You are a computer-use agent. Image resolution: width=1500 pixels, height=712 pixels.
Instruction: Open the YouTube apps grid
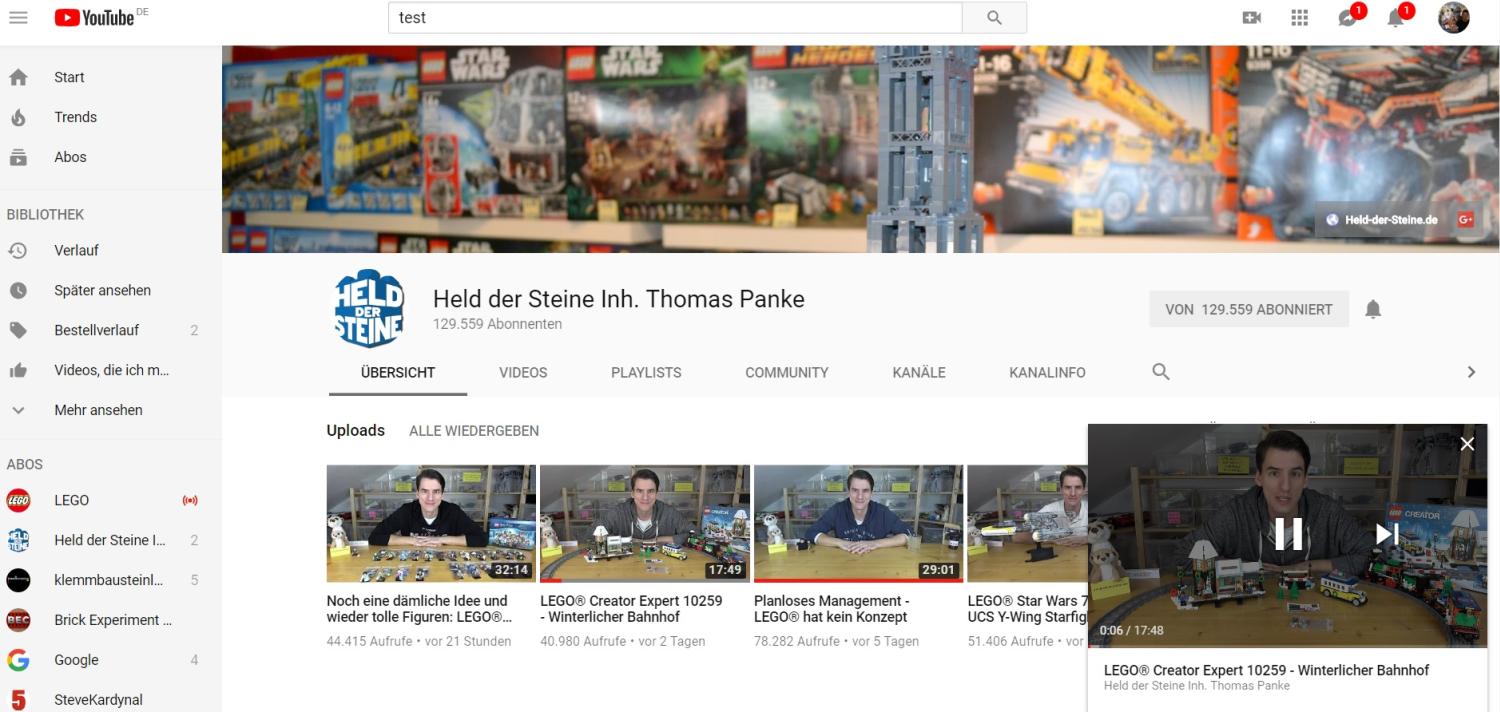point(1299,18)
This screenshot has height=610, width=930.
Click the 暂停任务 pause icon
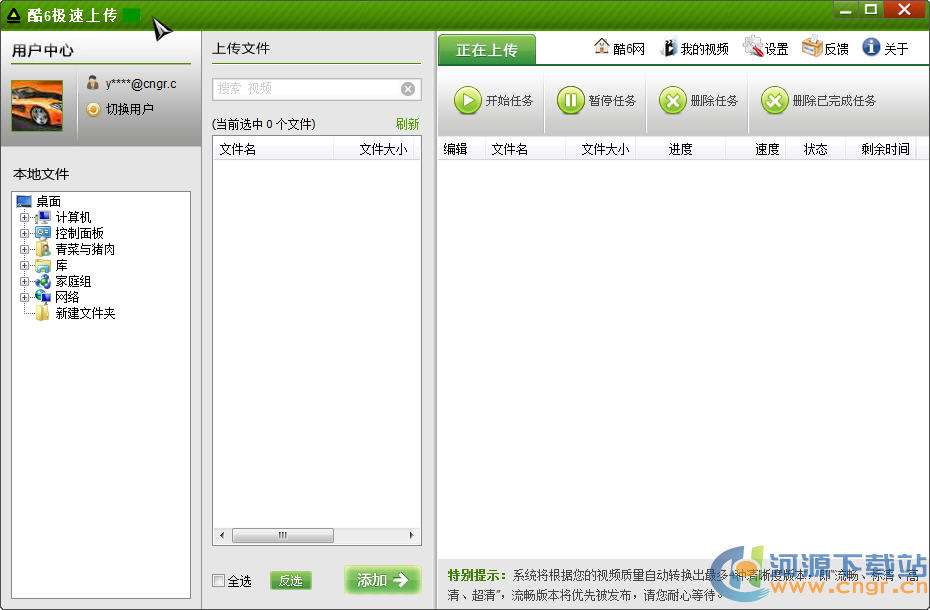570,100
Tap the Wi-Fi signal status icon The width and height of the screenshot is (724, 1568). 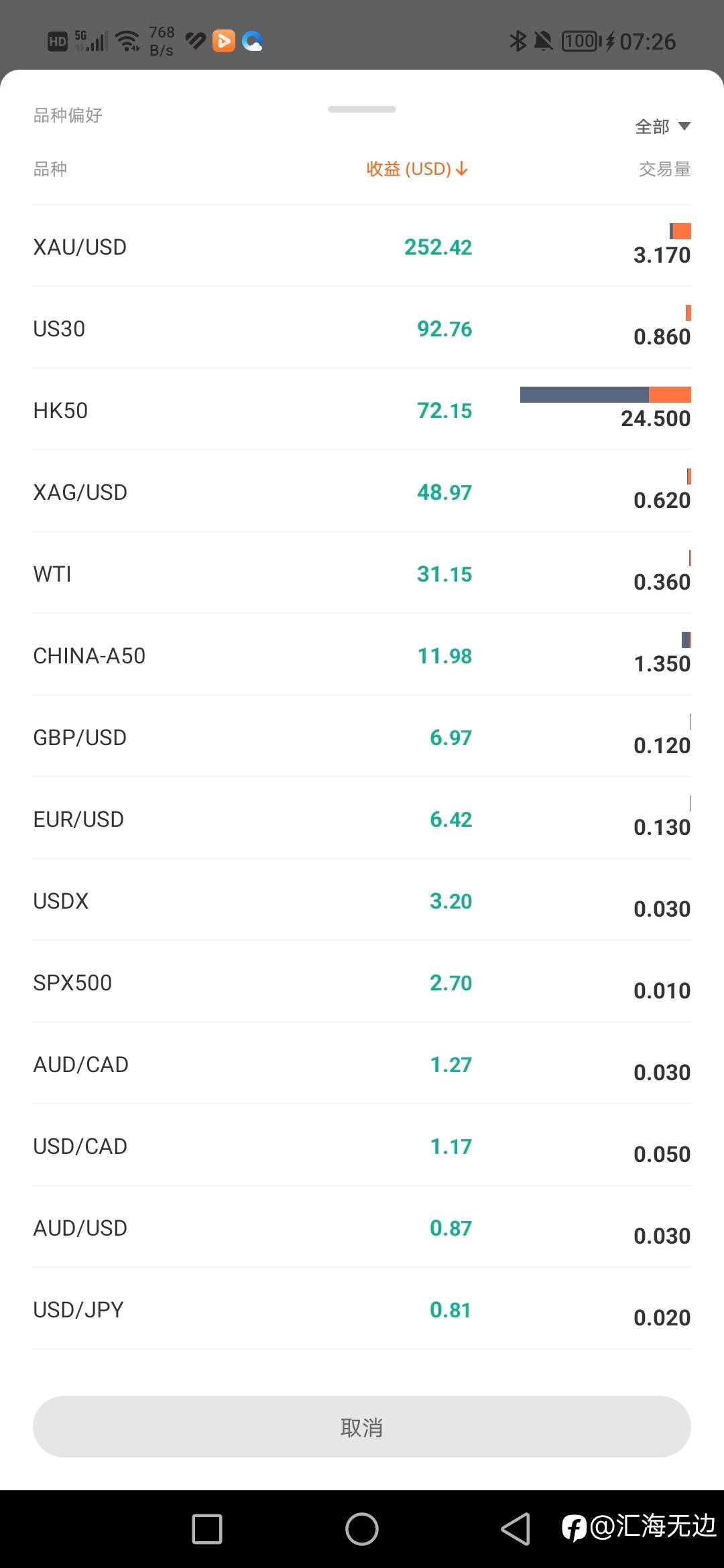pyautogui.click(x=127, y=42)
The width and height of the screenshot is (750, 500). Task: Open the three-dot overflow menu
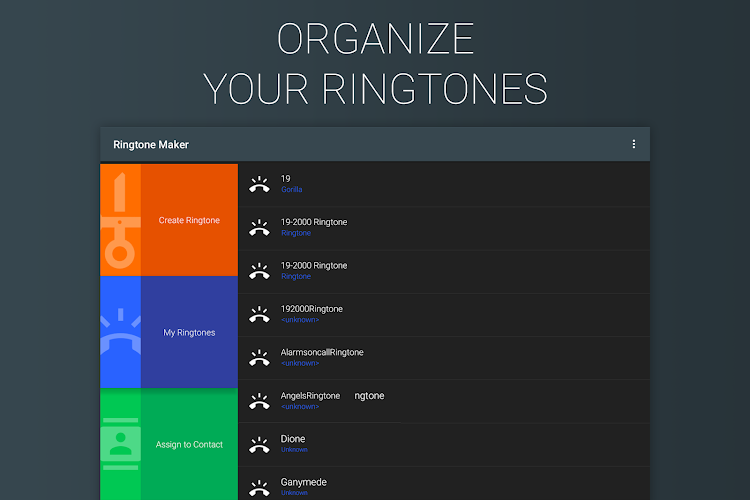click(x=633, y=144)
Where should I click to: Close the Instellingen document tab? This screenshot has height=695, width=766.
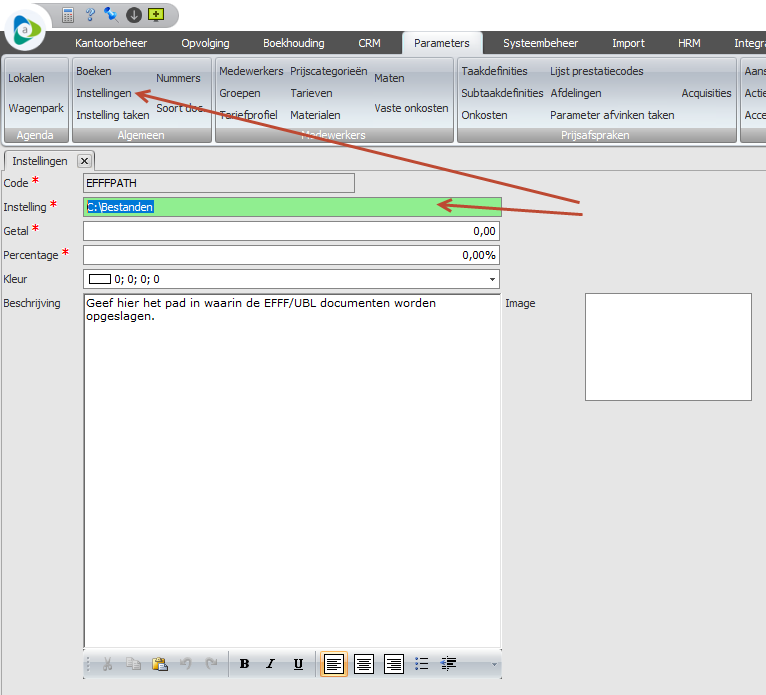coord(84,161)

- - - -

Action item: Return verbatim every line from the one holding "Where should I" to the end of the records above. Do not copy the pictures.

Exercise solution:
Where should I click to: Close the Instellingen document tab? This screenshot has height=695, width=766.
coord(84,161)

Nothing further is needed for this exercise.